▶ Pasaje proporcionado
###
EL PLACER DE VIVIR (O ENAMORARSE
PARA HACER POLÍTICA)
JUAN
CARLOS MONEDERO
Con Elie Wiesel hemos recordado muchas veces que lo contrario del amor no es el odio, sino la indiferencia.
El más oriental de nuestros filósofos, Hegel, era muy amigo de ver las cosas y su contrario. Así nos ayudó a entender que, si bien el esclavo está en los sótanos de la sociedad teniendo que regalar su tiempo, esfuerzo y cuerpo al señor, éste termina encadenado al esclavo y, a su vez, esclavizándose porque tiene enormes dificultades para poder hacer nada sin la ayuda de su cautivo. Esa peculiar sumisión del señor al esclavo, sin embargo, no nos hace olvidar que, a día de hoy, hay más consenso en que es ser mejor señor que ser esclavo y que en las sociedades decentes lo mejor es que no haya ninguna de las dos cosas.
Decidido a pensar
sobre lo importante, Hegel le dedicó también su tiempo a diseccionar al amor.
Y, quizá influido por su reflexión sobre el amo y el esclavo, llegó a
habitaciones similares. ¿O es que acaso no se esclaviza quien se enamora? ¿No
es el amor la excusa más probada para tener sin tasa el cuerpo, el tiempo y el
esfuerzo de la persona enamorada? ¿No cantan los poetas desde la antigüedad
acerca de la cárcel de la pasión? Nadie puede dudar que mucha gente vive el
amor como un ansiolítico o una certeza. Y lo mismo ocurre cuando se concluye
que ese tipo de amor tiene más de mediocre que de brillante.
Algo fallaba, debió
de pensar Hegel, cuando el análisis
ponía en la misma balanza a Espartaco y a Julieta. Porque no puede ser lo mismo
vivir como esclavo que vivir enamorado. El amor, al igual que la virtud, fue
repartido por los dioses con capacidades iguales entre los seres humanos, de
manera que todos tenemos criterio suficiente como para entender que el amor no
puede ser una condena.
Una diferencia no
pequeña está en la voluntad: no escoges ser esclavo, mientras que sí puedes
escoger, incluso en los amores más desgarrados, despistar la madrugada en otros
labios. Otra diferencia reposa en que en
el amor entregas el estar enamorado, no tu vida, tu voluntad y tu destino.
Pero la más
importante de las diferencias es que en el amor, explicaba el profesor de Jena,
"dejas de ser" para ser más. Te anulas para multiplicarte. Te
disuelves para reencarnarte, te achicas para hacerte más grande. A tu vida
incorporas la de la persona amada, y lo haces para atenderla, para vivirla,
para tenerla y añorarla, de manera que
no te esclavizas sino que te replicas en una tarea que excede tu
individualidad egoísta. Algo que no le pasa al señor que usa al esclavo y que,
sin embargo, le pasa a la esclava que ama a los hijos del señor a los que
amamanta y cuida.
Desde que nos
hicimos sedentarios se rompieron bastantes cosas. La Biblia, que es la que
dicta el canon occidental y marca cómo entendemos los occidentales la vida,
despreció desde el Antiguo Testamento a los animales, puestos al servicio de
los seres humanos, igual que a las mujeres, puestas al servicio de los varones.
###
▶ Registro de líneas
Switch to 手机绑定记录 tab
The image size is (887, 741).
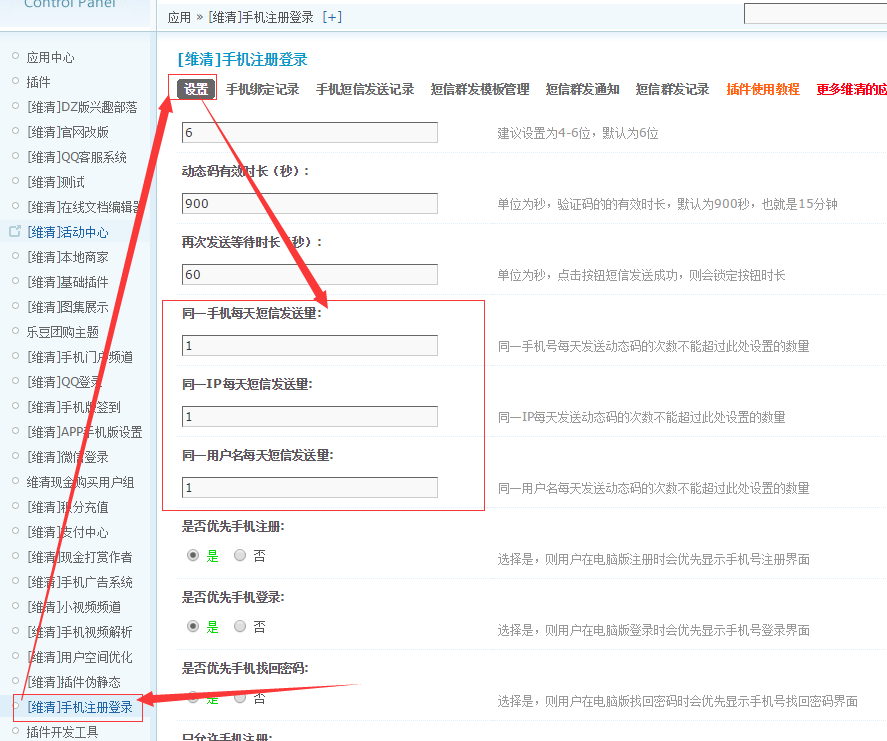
###
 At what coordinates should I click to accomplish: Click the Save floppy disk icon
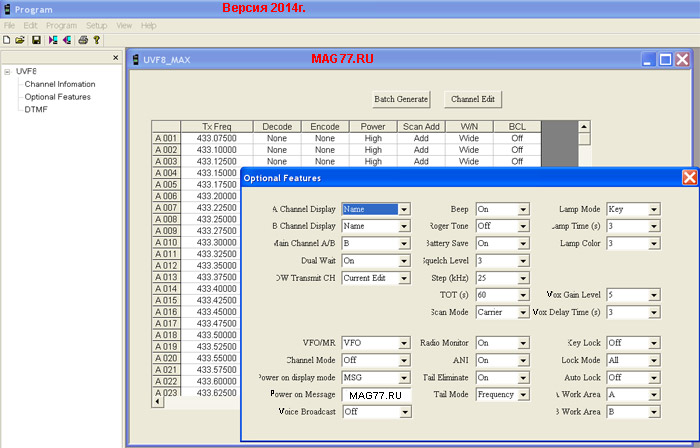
###
▶ Tareas por realizar
A) Edite el ensayo sobre el amor: transcriba todo lo que va desde "Desde que nos" hasta "de los varones." y sustituya "sedentarios" por "agricultores".
B) Según el ensayo sobre el amor, ¿qué es lo contrario del amor?
C) Prolongue el ensayo sobre el amor a partir del punto en que se detiene.
Las líneas no guardan relación alguna con el ensayo sobre el amor.

▶ Respuestas a continuación
A)
Desde que nos
hicimos agricultores se rompieron bastantes cosas. La Biblia, que es la que
dicta el canon occidental y marca cómo entendemos los occidentales la vida,
despreció desde el Antiguo Testamento a los animales, puestos al servicio de
los seres humanos, igual que a las mujeres, puestas al servicio de los varones.

B) La indiferencia, no el odio.

C)
Esta separación entre "naturaleza" y "cultura" sirvió para
que Occidente ganara la carrera de la tecnología -sintiéndose superior a la
tierra que nos cobija-, con el terrible resultado de hemos destrozado el
planeta. Y, por supuesto, despreció a las mujeres, puestas al servicio de los
hombres, algo que, tristemente, se comparte en casi todas las culturas.
Por eso, cada vez
que ha hecho socialmente falta, a las mujeres las hemos abortado, vendido,
prostituido, esclavizado, matado, encadenado al hogar, quemado por brujas,
usado como arma en las guerras, explotado, violado en los baños de una
discoteca o entre cinco en una fiesta de esas que llamamos populares.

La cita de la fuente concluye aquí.